╔══

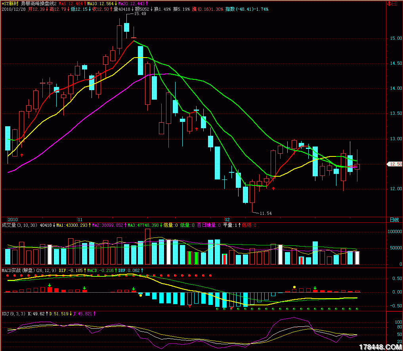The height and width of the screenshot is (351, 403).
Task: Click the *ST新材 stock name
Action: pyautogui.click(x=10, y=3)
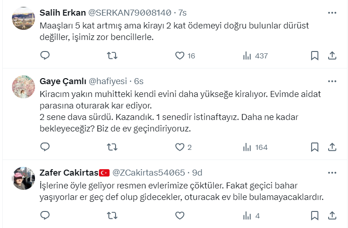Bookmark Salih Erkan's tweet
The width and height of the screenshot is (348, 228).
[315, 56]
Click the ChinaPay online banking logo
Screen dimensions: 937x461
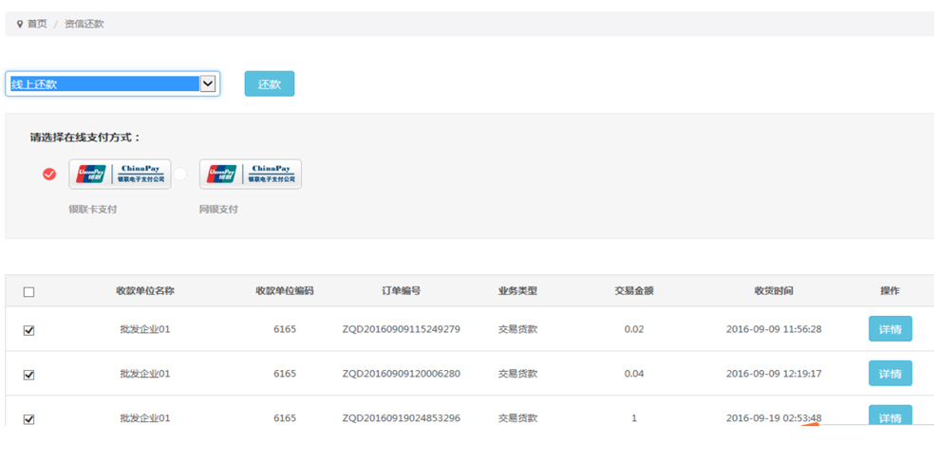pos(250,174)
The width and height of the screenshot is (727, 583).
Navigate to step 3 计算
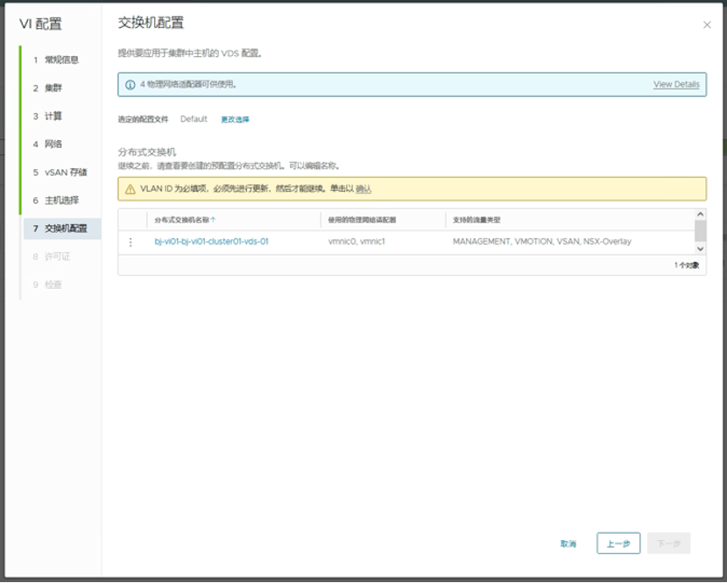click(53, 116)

╚══
╔══

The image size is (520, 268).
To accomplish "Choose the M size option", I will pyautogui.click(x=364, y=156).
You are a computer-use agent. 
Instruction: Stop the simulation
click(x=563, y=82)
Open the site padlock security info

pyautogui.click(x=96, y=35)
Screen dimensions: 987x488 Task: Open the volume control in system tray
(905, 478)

╚══
╔══

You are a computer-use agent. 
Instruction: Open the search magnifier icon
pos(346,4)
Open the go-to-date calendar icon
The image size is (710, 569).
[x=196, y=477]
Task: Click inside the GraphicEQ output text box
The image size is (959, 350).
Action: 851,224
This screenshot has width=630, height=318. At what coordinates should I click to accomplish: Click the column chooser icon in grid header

╚══

* [TASK DETAILS] Give the number of lines above in which the word "accomplish" occurs, with nothing else.

* [RESPONSE BOX] 2